> [What to produce]:
Nothing outside the range is wanted. Repeat exactly the lines below from the one with "Task: Open the Options... dialog" through the one with "Task: Click the Clear".

Extracted material Start Marker

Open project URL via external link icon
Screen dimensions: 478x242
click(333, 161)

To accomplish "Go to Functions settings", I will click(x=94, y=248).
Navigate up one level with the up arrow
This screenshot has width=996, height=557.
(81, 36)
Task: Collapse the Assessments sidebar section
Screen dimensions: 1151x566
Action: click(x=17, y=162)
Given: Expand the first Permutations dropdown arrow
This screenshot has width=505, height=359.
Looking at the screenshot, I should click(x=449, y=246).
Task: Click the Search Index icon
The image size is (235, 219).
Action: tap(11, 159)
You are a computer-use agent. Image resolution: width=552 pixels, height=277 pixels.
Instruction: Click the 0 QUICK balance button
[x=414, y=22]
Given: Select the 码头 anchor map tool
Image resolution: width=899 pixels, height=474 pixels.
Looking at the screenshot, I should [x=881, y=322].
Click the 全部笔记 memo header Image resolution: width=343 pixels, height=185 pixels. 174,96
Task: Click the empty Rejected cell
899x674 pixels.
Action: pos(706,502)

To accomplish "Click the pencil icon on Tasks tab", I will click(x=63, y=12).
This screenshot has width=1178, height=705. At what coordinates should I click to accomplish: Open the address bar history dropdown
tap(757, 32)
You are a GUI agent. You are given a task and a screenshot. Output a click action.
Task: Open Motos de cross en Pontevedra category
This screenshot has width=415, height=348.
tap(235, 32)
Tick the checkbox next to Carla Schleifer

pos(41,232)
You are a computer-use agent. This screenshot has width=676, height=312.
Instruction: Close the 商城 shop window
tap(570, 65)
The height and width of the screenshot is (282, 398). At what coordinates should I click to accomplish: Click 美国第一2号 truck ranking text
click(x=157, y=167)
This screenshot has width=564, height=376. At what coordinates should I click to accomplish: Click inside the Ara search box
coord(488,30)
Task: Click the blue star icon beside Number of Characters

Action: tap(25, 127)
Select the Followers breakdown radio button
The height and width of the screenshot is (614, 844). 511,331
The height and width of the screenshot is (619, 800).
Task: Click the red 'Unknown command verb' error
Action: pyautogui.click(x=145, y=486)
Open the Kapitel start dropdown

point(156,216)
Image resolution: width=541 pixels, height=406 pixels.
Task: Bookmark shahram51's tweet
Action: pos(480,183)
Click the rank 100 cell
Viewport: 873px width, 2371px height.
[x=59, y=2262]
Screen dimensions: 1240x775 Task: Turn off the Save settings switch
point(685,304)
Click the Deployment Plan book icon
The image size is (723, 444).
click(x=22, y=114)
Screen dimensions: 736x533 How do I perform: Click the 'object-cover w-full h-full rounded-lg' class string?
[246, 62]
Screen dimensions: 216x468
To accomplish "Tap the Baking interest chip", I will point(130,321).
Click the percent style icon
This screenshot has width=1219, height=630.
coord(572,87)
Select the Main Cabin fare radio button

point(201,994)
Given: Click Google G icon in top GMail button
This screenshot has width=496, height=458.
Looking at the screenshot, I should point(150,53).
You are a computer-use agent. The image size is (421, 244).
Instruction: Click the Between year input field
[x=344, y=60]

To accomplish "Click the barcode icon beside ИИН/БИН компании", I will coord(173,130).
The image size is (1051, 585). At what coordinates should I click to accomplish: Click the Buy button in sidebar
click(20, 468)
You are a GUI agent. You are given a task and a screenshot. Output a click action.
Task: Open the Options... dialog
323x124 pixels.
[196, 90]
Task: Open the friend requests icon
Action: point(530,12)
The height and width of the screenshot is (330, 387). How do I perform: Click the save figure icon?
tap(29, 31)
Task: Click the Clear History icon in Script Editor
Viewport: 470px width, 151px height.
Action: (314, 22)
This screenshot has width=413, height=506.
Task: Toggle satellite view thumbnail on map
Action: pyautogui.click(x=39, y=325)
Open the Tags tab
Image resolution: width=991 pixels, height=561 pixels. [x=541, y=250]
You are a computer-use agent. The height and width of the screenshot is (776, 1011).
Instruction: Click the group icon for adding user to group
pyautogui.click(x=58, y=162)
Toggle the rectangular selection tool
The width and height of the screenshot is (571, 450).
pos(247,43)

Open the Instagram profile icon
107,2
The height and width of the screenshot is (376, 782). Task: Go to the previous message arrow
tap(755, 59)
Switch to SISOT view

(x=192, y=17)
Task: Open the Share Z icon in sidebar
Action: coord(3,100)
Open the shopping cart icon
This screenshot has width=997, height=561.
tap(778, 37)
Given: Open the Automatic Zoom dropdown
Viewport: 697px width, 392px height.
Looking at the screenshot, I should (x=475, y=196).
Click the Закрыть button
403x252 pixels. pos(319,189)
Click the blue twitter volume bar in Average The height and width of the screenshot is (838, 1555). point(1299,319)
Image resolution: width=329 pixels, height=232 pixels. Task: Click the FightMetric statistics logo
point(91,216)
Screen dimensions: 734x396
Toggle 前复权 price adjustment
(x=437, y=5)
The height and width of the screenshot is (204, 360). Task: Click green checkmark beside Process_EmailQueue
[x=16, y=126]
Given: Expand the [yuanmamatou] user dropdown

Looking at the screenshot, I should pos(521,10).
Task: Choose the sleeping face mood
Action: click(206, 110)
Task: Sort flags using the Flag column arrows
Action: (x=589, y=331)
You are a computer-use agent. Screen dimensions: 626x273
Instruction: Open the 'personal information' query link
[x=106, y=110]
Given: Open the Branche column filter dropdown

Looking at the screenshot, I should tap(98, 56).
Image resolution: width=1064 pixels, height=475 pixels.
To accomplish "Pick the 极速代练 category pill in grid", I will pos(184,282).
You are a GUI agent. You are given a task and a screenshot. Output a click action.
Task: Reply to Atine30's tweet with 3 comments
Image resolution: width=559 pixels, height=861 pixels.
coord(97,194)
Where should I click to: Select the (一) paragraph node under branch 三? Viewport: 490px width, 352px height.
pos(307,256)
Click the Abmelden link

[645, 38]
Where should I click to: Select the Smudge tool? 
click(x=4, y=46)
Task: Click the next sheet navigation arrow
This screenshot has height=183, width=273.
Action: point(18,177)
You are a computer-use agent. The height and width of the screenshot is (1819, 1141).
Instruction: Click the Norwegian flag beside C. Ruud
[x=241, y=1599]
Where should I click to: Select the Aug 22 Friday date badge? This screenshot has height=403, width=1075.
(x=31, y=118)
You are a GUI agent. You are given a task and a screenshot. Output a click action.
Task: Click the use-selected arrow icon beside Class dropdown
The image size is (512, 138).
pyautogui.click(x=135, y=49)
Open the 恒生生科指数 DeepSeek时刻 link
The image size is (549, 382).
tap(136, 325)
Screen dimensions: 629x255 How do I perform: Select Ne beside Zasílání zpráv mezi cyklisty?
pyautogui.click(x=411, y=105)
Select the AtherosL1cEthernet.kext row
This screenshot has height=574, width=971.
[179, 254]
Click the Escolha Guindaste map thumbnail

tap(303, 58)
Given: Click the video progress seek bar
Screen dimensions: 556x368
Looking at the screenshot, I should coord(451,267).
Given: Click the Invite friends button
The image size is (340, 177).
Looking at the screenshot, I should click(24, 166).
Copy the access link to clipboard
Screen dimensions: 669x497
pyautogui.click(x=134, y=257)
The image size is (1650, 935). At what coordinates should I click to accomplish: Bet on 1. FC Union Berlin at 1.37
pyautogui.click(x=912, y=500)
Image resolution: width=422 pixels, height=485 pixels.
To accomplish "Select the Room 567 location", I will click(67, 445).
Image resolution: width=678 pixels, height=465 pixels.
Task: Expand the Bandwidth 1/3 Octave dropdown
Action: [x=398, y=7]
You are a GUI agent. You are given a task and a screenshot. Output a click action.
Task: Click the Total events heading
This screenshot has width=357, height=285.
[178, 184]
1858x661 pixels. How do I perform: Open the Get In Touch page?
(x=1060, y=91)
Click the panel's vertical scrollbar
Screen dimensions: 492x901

Extracted material End Marker

> [The completed task]:
Task: Open the Options... dialog
323x124 pixels.
[196, 90]
Task: Open the friend requests icon
Action: point(530,12)
The height and width of the screenshot is (330, 387). How do I perform: Click the save figure icon?
tap(29, 31)
Task: Click the Clear History icon in Script Editor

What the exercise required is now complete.